Reviewby Carl Kimlinger,
Tadashi is vacationing in Okinawa with his olfactory-obsessed girlfriend Kaori. After a giant row over her smell-neuroses (she wants him to brush his teeth before he kisses her), she's attacked by what appears to be a legged fish. At first Tadashi is convinced that they've encountered a new species, until the entire island is overrun by legged sea creatures of every stripe. To Kaori's horror, every one of them smells like a rotting corpse. After a harrowing encounter with a land-mobile great white shark, the two fly back to Tokyo, but the incident has driven Kaori nearly mad with fear of the smell. Tadashi brings one of the legged fish to his uncle, a scientist of some standing, whereupon he learns that the infestation may be man-made in origin, and more frightening still, may involve a virulent contagion. And then the hordes come to beach on the shores of Tokyo.
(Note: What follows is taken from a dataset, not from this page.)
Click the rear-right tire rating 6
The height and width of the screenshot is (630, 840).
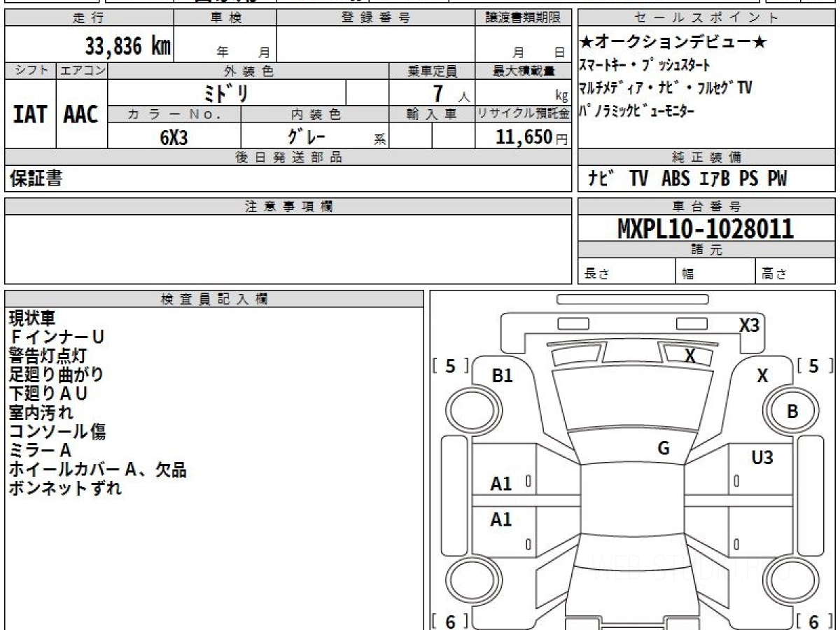[x=813, y=622]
From the guy who brought us murderous spirals comes killer fish! If you think that sounds ridiculous, you'd be right. It is. Towns terrorized by walking fish, World War II conspiracy theories, and a "wouldn't it be cool if Jaws could walk?" scene; it's all quite preposterous. But Junji Ito is a master at blending camp with terror, and by volume's end his usual obsessions have blossomed grotesquely, letting readers know that they may be in for another creepy, freaky ride from one of Japan's best-known horror artists.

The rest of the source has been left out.